Will NZ stay on in Afghanistan?
NZPA report:
The head of international forces in Afghanistan wants New Zealand troops to stay longer and Prime Minister John Key says he will consider the possibility.
General Stanley McChrystal, commander of the International Security Assistance Force, told New Zealand journalists in Kabul that progress in areas such as Bamiyan, where New Zealand has 140 personnel, was critical to securing peace.
The Government wants to phase out NZ’s presence in Afghanistan. The rotation for the Provincial Reconstruction Team (PRT) in Bamiyan is set to end in September and the 70 Special Air Service soldiers in Kabul are due to leave in March. …
“In places like Bamiyan, the work we’re doing, they don’t get the headlines because we don’t have as many suicide bombs going off or violence in the area, but that’s really where we are building the foundation of Afghanistan.
“Now we will eventually make progress like that everywhere in the country but it will take longer in areas where it is violent now.”
Mr Key said the PRT commitment was likely to roll over for another year and then start reducing with more civilians coming in.
“Over time the composition is going to change away from the military capability to a civilian capability and that’s the plan. That will be starting in 2011. And that’s part of the handing back of control, if you like, to the people of Afghanistan, so there will be a military capability, it might be around 50 people.”
Mr Key said the SAS’s commitment would be looked at. “The SAS preference would be to have a smaller contingent to stay for a bit longer.”

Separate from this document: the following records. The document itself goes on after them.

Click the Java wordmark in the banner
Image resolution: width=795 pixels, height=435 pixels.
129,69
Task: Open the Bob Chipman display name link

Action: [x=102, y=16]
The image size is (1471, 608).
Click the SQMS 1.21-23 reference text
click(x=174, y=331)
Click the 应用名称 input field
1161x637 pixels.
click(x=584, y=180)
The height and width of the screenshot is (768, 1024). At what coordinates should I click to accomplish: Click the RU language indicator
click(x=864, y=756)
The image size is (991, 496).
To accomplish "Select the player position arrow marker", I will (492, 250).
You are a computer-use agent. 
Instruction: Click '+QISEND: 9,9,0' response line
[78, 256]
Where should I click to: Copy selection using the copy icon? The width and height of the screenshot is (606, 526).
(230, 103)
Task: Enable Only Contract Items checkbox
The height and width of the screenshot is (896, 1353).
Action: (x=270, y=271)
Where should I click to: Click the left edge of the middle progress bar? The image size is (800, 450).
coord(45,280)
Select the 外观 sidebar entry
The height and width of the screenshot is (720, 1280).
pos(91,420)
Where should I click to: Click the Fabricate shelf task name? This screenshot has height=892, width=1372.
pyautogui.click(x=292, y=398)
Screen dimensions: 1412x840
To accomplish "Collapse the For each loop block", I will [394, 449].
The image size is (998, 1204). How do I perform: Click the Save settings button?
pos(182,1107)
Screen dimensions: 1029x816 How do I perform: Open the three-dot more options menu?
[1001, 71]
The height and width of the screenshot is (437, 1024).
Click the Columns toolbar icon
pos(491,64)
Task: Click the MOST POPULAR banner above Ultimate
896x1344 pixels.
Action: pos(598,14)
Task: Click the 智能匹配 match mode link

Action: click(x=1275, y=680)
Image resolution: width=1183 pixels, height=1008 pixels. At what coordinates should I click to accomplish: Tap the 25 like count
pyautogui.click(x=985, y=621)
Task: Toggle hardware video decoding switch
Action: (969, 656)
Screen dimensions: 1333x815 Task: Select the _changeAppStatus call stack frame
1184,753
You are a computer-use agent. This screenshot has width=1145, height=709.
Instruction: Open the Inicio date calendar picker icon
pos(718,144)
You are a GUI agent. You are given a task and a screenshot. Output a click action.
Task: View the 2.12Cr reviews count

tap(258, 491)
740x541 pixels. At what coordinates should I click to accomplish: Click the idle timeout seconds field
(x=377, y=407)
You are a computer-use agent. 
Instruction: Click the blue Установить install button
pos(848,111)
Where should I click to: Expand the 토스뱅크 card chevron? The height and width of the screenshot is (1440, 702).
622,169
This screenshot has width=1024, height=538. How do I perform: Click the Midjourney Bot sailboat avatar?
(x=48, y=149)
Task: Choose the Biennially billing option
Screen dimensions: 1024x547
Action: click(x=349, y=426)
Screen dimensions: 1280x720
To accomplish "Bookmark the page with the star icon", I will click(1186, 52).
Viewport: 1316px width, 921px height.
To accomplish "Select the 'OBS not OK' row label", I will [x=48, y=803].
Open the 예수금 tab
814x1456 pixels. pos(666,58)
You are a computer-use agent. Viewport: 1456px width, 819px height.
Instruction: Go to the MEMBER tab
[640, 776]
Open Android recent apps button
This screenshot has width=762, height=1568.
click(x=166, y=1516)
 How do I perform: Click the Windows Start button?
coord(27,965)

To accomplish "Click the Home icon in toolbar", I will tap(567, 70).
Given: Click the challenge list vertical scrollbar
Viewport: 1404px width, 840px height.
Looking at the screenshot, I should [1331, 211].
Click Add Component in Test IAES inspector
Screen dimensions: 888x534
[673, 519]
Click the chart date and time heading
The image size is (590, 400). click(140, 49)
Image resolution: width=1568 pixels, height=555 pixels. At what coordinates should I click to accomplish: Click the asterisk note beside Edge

He said the SAS had recently had a big success uncovering a “tremendous” cache of weapons in Kabul including missiles and hand grenades.
However, he would not commit himself to allowing them to remain.
It’s a tough call to make. Any extensions increases the odds that NZ soldiers will be killed in the line of duty. However this is not a risk unique to Afghanistan – four NZ soldiers have died serving in East Timor.